--- START OF Record excerpts ---
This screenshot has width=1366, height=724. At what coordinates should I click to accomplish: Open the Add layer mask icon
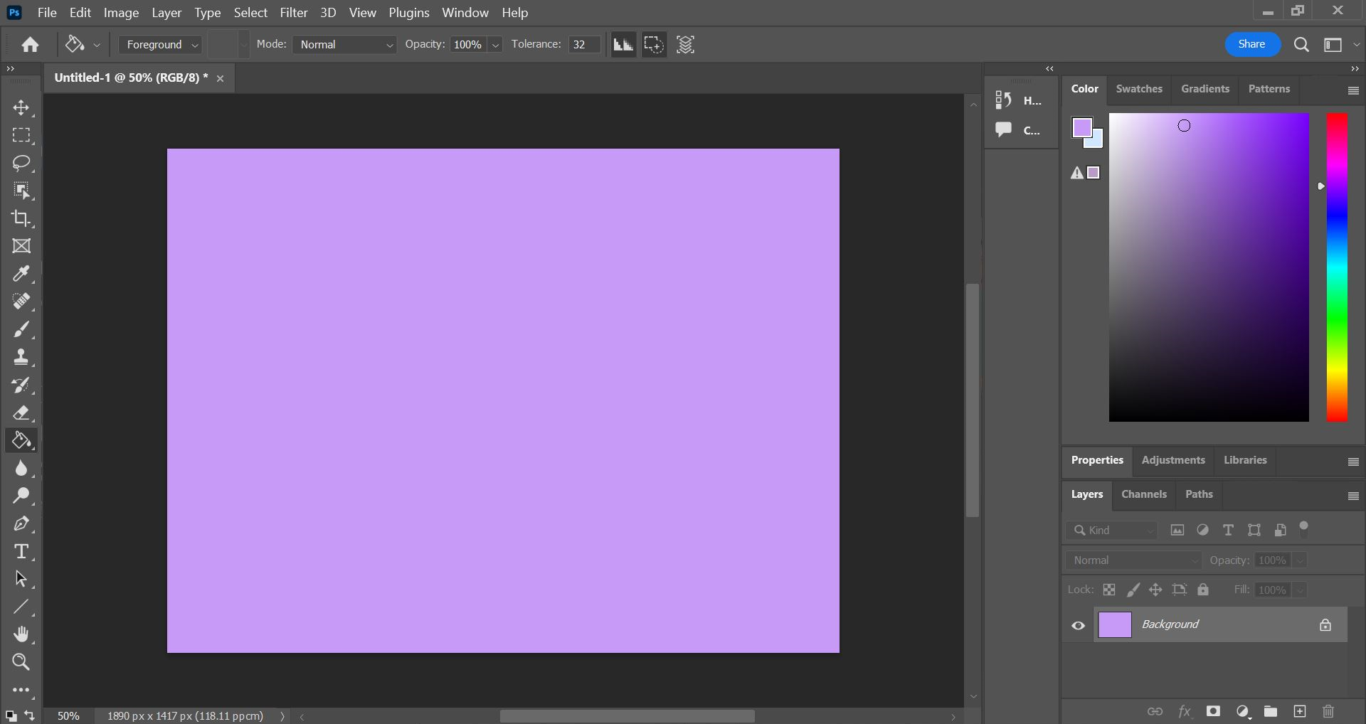(1214, 711)
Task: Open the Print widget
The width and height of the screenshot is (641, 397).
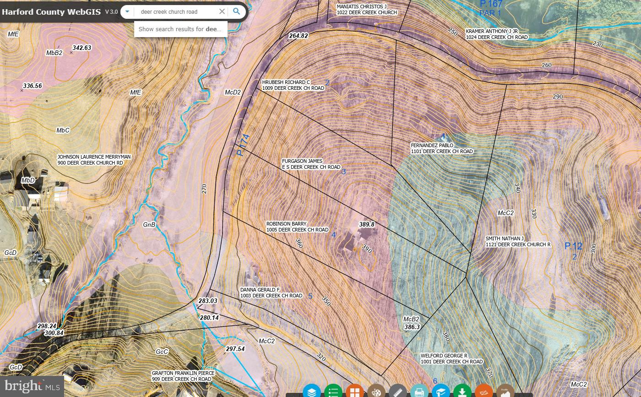Action: click(419, 392)
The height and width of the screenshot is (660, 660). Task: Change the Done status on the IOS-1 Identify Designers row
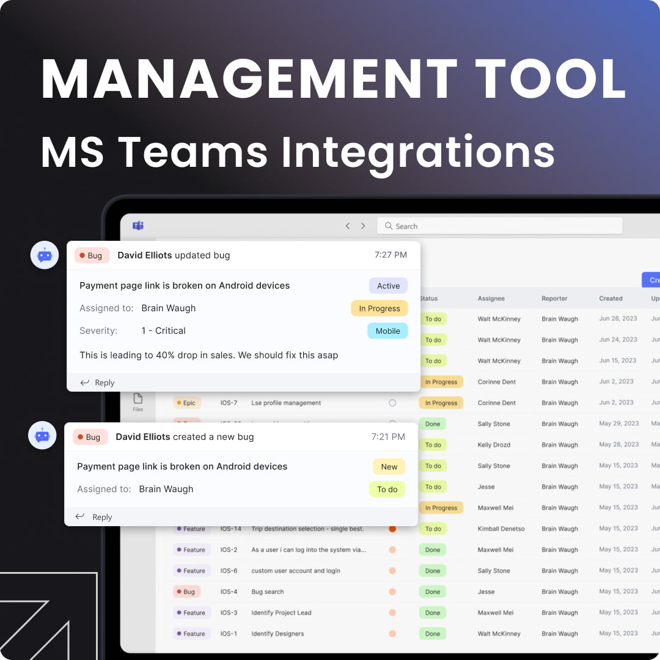tap(432, 633)
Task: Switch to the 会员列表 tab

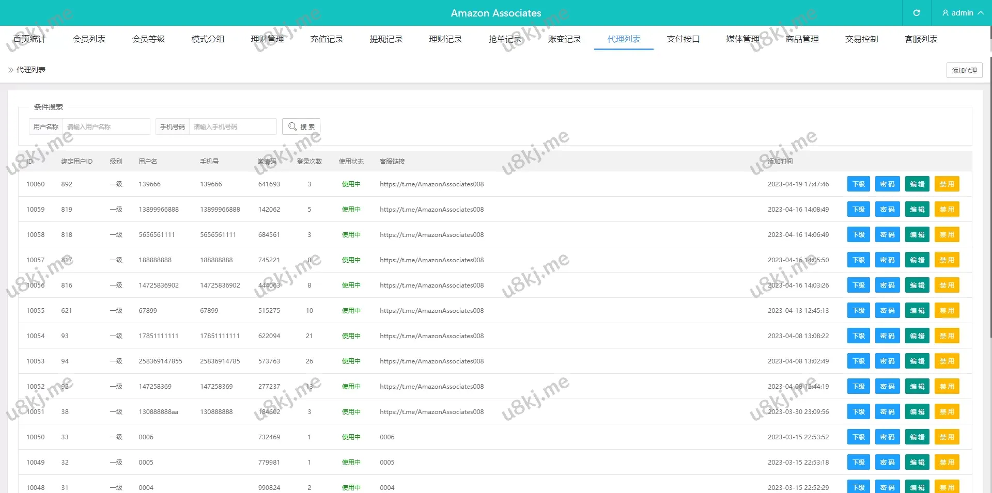Action: (x=89, y=39)
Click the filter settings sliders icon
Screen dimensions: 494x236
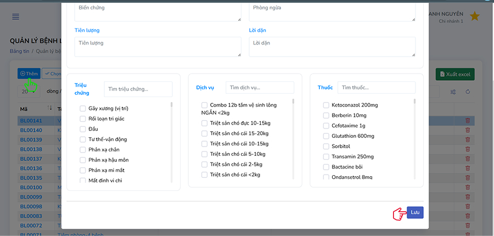pyautogui.click(x=453, y=92)

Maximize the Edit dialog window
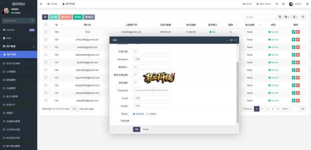pos(231,40)
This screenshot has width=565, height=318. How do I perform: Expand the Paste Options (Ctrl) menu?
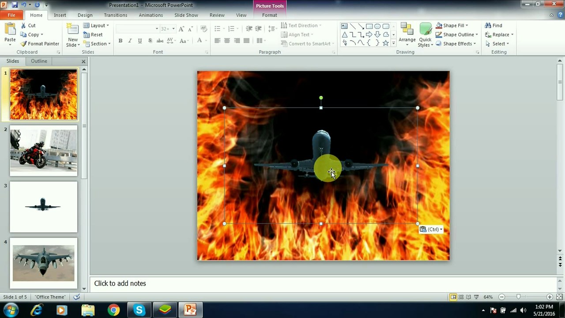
--- END OF Record excerpts ---
**Task statement:**
Collect every line of the records that contains the word "icon", matching case exactly.

**Exercise solution:**
This screenshot has width=1366, height=724. At what coordinates should I click to accomplish: Open the Add layer mask icon
Click the filter settings sliders icon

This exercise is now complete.